#### [Passage provided]
______________________________
[Date Prev][Date Next][Thread Prev][Thread Next][Date Index][Thread Index]

Re: [Xen-devel] [PATCH 5/5] x86: Rework MSR_TSC_AUX handling from scratch.



On Tue, Feb 20, 2018 at 06:28:15PM +0000, Andrew Cooper wrote:
> On 20/02/18 17:35, Roger Pau Monné wrote:
> > On Tue, Feb 20, 2018 at 11:58:43AM +0000, Andrew Cooper wrote:
> >> There are many problems with MSR_TSC_AUX handling.
> >>
> >> To being with, the RDPID instruction reads MSR_TSC_AUX, but it is only the
> >> RDTSCP feature which enumerates the MSR.  Therefore, RDPID functionally
> >> depends on RDTSCP.
> >>
> >> For PV guests, we hide RDTSCP but advertise RDPID.  We also silently drop
> >> writes to MSR_TSC_AUX, which is very antisocial.  Therefore, enable RDTSCP 
> >> for
> >> PV guests, which in turn allows RDPID to work.
> >>
> >> To support RDTSCP properly for PV guests, the MSR_TSC_AUX handling is moved
> >> into the generic MSR policy infrastructure, and becomes common.  One
> >> improvement is that we will now reject invalid values, rather than silently
> >> truncating an accepting them.  This also causes the emulator to reject 
> >> RDTSCP
> >> for guests without the features.
______________________________
Collection entries:

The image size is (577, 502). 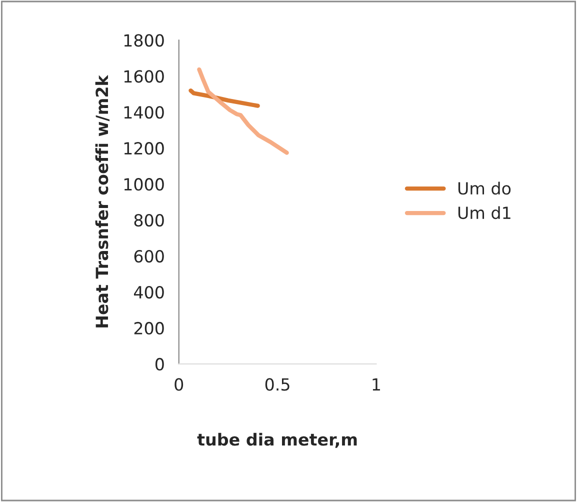 I want to click on x-tick-label: 0, so click(x=179, y=384).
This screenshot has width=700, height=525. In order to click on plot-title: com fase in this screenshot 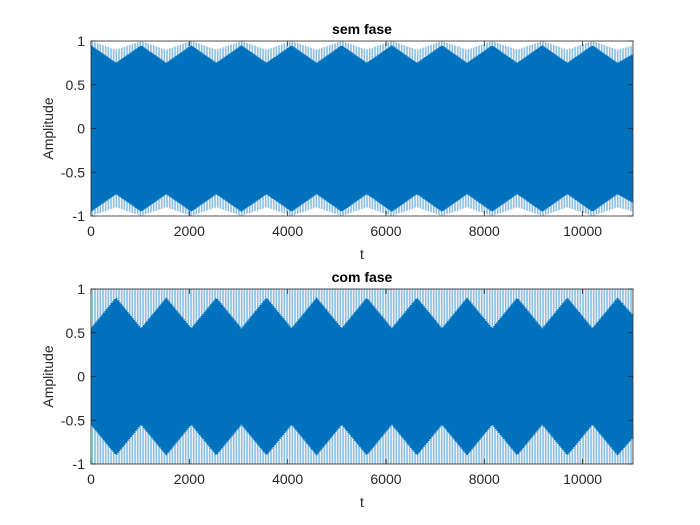, I will do `click(362, 277)`.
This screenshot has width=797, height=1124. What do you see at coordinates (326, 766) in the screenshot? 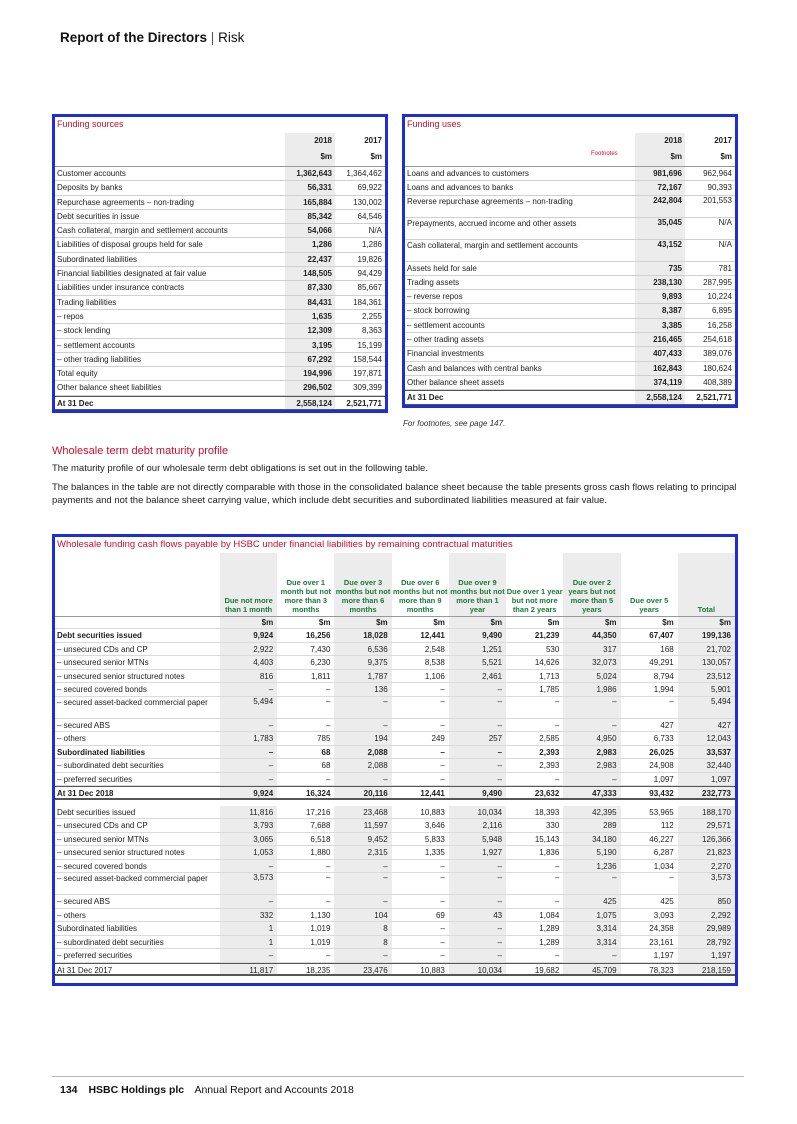
I see `value-cell: 68` at bounding box center [326, 766].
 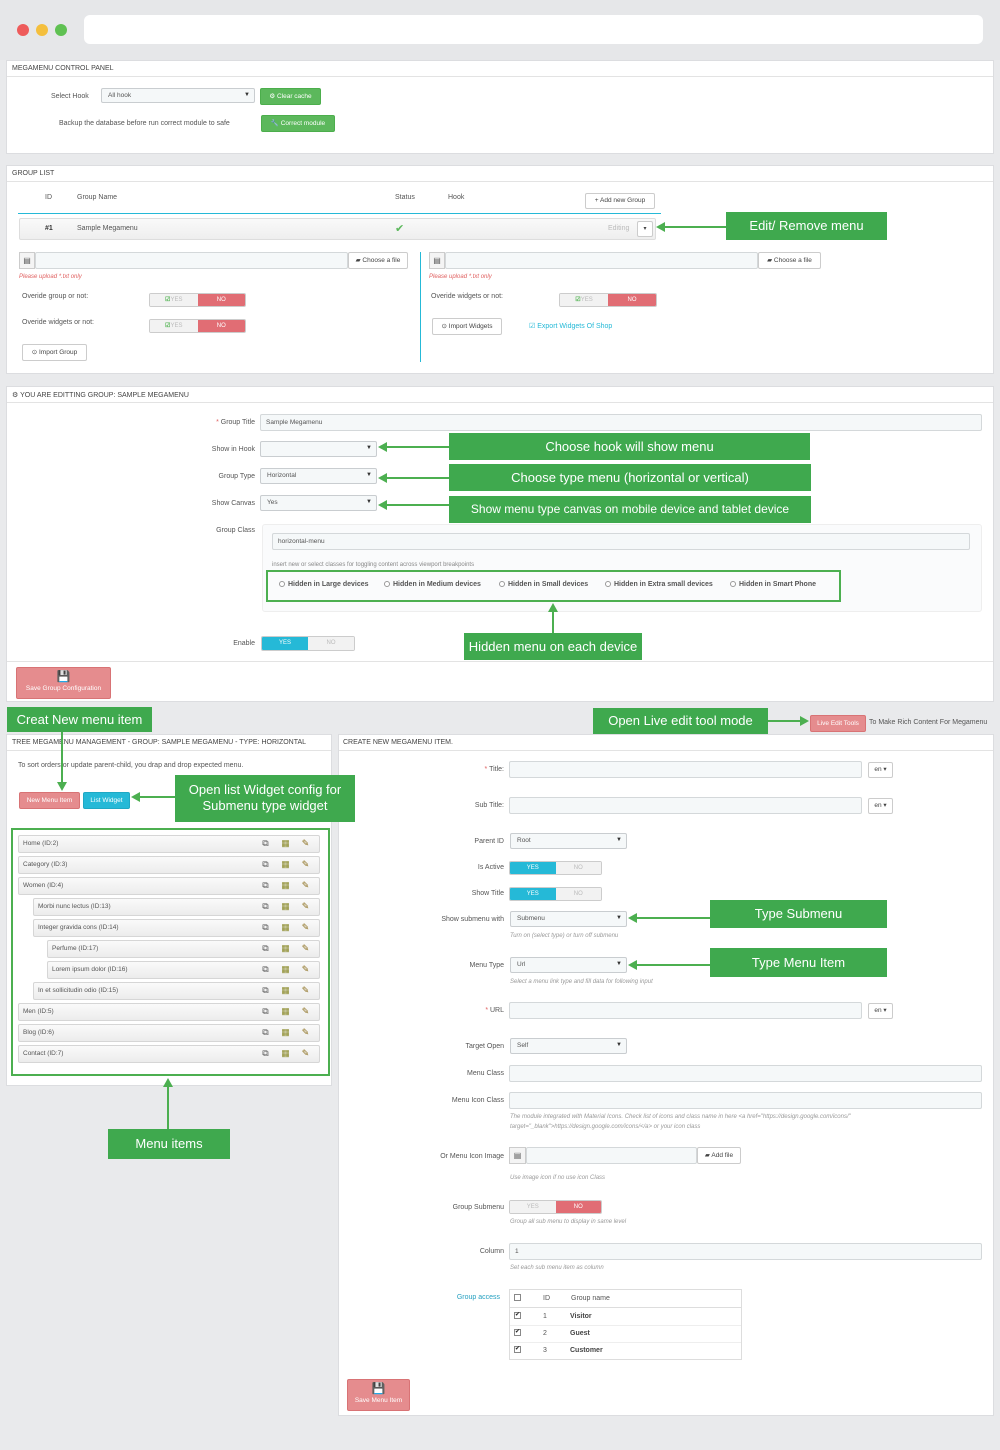 What do you see at coordinates (686, 770) in the screenshot?
I see `title-input` at bounding box center [686, 770].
______________________________
#### [Questions on the material]
A – In the Xen MSR_TSC_AUX patch thread, how will invalid values written to MSR_TSC_AUX be handled once the handling is moved into the generic MSR policy infrastructure?
B – Carry on the Xen MSR_TSC_AUX patch thread from where it stops.

#### [Task answers]
A – They will be rejected, rather than silently truncated and accepted.

B –
> >>
> >> One complication is TSC_MODE_PVRDTSCP, in which Xen takes control of
> >> MSR_TSC_AUX and the reported value is actually the migration incarnation.  
> >> The
> >> previous behaviour of this mode was to silently drop writes, but as it is a
> >> break in the x86 ABI to start with, switch the semantics to be more sane, 
> >> and
> >> have TSC_MODE_PVRDTSCP make the MSR properly read-only.
> >>
> >> With PV guests getting to use MSR_TSC_AUX properly now, the MSR needs
> >> migrating.  Cope with it the common migration logic.  Care must be taken
> >> however to avoid sending the MSR if TSC_MODE_PVRDTSCP is active, as the
> >> receiving side will reject the guest_wrmsr().
> >>
> >> What remains is that tsc_set_info() need to broadcast d->arch.incarnation 
> >> to
> >> all vCPUs MSR block if in TSC_MODE_PVRDTSCP, so the context switching and
> >> emulation code functions correctly.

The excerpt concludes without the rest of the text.